Records supplied:

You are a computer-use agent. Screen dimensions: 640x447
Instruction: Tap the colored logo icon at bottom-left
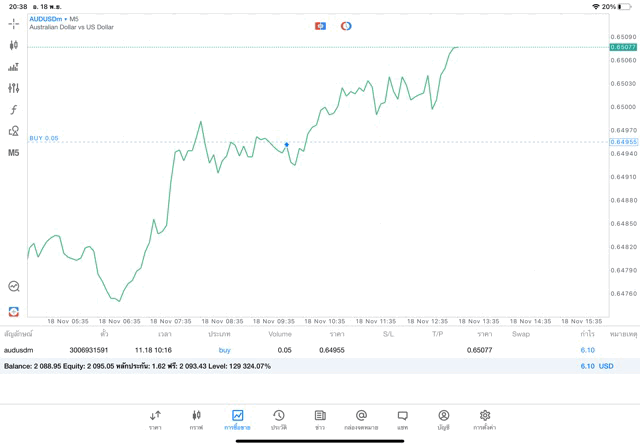pyautogui.click(x=14, y=312)
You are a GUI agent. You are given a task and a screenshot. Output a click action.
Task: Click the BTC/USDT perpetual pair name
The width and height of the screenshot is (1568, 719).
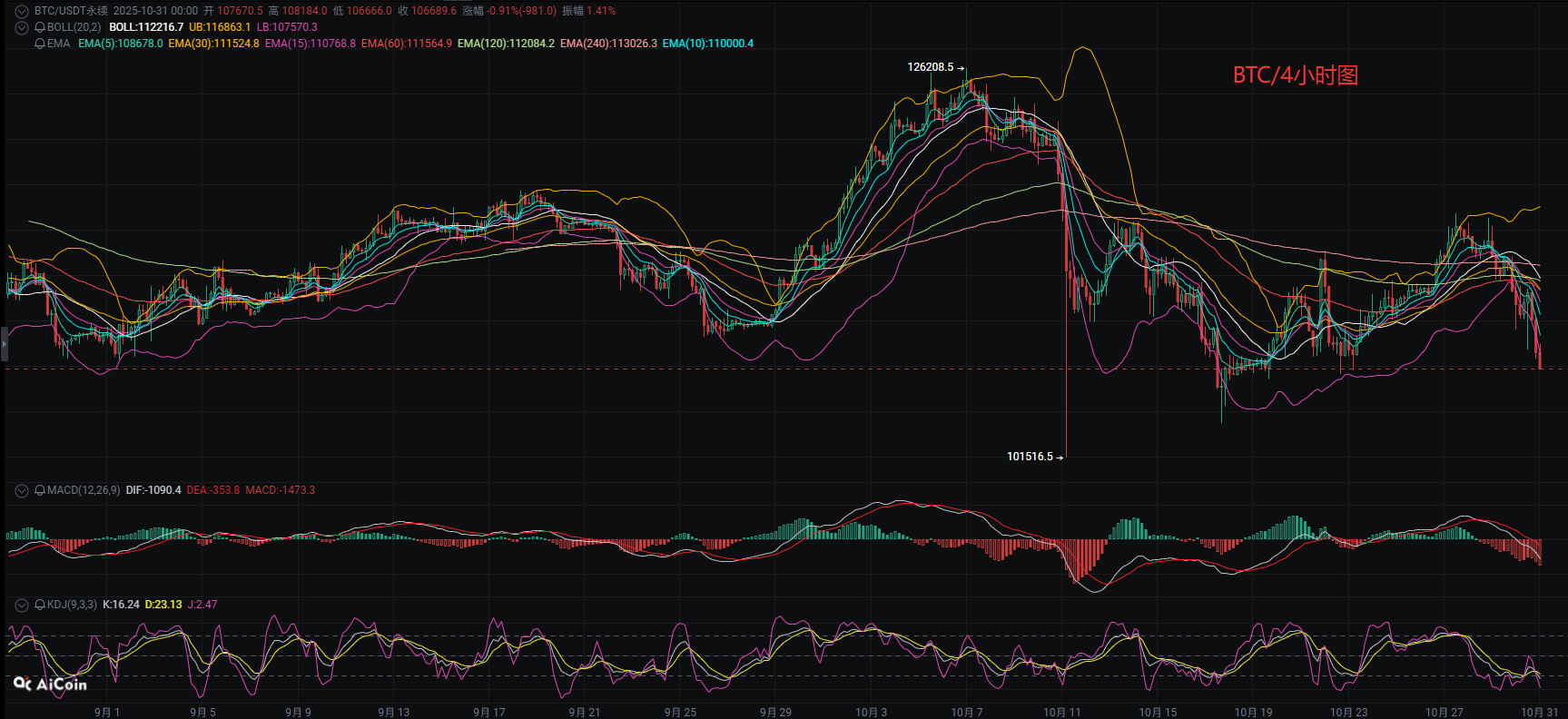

What to work on: The expected output is each record, copied exactly, and nothing in place of the pictures.

Response area:
You are a computer-use agent. Screen dimensions: 640x447
Instruction: Tap the colored logo icon at bottom-left
pyautogui.click(x=14, y=312)
You are a GUI agent. You are given a task and a screenshot. Output a click action.
Task: Click the BTC/USDT perpetual pair name
The width and height of the screenshot is (1568, 719).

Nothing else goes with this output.